▶ [ABOUT THIS TASK]: Tally the lines below that contain the word "panel". Only the number should be returned.

▶ [GIVEN RECORDS]:
[Start of section]

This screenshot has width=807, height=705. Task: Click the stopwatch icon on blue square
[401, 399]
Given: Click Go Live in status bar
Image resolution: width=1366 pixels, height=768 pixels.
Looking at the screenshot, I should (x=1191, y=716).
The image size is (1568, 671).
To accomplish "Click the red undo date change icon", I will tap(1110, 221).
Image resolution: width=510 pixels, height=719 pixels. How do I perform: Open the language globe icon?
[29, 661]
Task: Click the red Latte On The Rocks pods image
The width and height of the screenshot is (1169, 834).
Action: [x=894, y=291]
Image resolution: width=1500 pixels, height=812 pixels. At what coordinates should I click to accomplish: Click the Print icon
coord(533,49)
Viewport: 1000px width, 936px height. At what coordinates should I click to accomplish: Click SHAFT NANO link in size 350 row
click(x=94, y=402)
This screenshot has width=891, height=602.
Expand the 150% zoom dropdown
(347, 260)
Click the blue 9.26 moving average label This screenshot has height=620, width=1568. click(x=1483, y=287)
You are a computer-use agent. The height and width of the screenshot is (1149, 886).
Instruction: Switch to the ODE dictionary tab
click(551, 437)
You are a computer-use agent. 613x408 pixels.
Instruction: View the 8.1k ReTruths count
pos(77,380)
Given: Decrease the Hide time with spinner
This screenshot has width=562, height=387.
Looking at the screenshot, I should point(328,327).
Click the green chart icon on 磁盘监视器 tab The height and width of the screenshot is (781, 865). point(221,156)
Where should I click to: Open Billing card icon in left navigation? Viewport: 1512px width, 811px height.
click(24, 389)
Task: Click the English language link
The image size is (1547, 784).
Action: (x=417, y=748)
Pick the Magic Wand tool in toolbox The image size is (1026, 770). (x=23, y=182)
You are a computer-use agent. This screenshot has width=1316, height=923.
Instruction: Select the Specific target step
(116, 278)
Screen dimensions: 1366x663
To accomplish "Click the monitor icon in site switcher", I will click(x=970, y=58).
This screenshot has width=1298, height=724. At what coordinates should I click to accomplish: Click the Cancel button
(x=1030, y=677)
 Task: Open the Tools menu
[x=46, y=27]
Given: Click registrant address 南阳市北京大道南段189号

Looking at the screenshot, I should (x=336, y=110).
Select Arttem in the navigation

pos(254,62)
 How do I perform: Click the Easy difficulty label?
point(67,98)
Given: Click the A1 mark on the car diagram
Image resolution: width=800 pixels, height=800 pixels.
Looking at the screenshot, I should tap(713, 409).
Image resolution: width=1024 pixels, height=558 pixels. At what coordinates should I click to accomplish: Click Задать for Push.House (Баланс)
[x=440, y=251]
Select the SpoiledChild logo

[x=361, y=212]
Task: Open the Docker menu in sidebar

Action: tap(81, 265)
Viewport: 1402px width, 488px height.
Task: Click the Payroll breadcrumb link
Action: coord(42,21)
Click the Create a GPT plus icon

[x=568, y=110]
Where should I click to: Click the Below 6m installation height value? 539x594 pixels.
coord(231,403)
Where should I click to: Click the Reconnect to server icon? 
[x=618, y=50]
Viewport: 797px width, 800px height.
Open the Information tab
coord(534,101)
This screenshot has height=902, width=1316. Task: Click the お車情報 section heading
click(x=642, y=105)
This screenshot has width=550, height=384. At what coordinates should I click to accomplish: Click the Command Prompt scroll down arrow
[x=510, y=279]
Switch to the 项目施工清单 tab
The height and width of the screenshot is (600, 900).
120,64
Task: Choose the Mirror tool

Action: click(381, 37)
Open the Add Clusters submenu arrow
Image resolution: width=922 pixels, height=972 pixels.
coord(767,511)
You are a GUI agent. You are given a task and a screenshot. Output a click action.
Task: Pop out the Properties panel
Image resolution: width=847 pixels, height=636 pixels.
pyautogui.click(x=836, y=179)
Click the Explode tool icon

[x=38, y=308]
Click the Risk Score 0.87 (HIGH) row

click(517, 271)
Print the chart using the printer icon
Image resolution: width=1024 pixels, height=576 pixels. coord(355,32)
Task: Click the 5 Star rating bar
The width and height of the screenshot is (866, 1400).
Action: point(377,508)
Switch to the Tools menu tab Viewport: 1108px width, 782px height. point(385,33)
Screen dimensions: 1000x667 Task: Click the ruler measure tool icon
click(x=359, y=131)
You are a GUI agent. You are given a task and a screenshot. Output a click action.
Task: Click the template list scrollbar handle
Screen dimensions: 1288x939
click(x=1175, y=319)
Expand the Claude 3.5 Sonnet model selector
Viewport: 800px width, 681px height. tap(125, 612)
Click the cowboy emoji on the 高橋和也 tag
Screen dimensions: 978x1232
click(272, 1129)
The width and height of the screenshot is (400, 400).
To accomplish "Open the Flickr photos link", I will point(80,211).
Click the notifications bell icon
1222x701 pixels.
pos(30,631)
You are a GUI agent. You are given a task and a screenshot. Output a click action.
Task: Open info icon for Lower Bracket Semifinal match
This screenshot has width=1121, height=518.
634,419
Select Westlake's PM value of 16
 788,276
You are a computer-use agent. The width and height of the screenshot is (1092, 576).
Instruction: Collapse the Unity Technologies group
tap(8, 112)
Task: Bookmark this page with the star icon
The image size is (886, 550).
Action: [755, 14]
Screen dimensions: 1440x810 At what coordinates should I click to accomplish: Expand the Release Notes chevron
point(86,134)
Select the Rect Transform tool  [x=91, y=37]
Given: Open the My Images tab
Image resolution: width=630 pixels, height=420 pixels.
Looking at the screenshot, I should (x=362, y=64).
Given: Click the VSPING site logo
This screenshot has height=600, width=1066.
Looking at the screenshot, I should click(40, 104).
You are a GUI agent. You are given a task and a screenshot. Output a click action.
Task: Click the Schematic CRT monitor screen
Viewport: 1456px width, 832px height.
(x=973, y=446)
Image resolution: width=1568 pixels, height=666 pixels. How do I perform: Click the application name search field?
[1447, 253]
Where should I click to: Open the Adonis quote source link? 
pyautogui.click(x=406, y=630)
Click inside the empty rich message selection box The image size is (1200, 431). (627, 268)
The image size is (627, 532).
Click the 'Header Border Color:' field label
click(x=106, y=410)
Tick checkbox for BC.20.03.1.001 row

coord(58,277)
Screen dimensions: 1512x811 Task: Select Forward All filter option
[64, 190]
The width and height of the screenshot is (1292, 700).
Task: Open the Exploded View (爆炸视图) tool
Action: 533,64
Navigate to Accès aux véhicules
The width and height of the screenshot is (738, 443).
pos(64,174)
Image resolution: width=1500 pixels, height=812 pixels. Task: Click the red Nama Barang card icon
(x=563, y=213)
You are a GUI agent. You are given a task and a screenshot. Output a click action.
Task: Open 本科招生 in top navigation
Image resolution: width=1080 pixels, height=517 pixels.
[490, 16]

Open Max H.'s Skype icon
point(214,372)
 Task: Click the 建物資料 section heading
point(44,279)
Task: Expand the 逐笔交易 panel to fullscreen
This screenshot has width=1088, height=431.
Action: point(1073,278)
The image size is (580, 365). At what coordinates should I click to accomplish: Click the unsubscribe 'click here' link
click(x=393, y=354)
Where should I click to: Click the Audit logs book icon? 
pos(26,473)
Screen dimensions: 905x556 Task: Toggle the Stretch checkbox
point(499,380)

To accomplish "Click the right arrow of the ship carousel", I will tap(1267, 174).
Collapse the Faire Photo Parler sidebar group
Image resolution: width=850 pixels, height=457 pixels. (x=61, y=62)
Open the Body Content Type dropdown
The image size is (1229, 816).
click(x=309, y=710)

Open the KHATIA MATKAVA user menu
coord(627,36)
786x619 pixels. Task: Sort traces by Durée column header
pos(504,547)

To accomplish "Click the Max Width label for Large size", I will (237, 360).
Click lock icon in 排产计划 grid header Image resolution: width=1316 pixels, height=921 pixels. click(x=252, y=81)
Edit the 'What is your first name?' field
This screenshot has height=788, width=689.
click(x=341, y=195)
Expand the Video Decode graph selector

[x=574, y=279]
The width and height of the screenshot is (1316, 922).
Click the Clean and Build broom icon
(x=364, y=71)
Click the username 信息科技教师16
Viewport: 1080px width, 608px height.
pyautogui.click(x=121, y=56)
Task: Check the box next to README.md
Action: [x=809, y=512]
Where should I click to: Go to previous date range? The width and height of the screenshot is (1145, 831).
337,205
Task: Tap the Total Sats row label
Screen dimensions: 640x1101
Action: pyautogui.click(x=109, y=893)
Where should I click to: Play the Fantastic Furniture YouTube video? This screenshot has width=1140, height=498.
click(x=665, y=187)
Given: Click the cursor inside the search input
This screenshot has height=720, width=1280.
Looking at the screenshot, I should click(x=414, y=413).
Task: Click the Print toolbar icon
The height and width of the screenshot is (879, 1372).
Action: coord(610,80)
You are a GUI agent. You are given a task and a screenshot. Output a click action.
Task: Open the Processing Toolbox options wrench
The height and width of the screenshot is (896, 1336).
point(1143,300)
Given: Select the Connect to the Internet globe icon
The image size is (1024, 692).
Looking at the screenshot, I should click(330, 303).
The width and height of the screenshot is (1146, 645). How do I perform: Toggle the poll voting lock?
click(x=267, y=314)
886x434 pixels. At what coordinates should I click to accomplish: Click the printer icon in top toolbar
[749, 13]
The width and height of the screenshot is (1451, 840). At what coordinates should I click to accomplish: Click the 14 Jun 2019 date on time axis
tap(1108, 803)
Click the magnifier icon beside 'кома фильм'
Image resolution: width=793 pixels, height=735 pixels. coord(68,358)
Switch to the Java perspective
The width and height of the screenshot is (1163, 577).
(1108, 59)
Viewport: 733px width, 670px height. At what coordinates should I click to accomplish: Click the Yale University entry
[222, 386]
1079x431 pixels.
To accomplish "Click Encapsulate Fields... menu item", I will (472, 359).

[End of section]

▶ [TASK ANSWER]: 2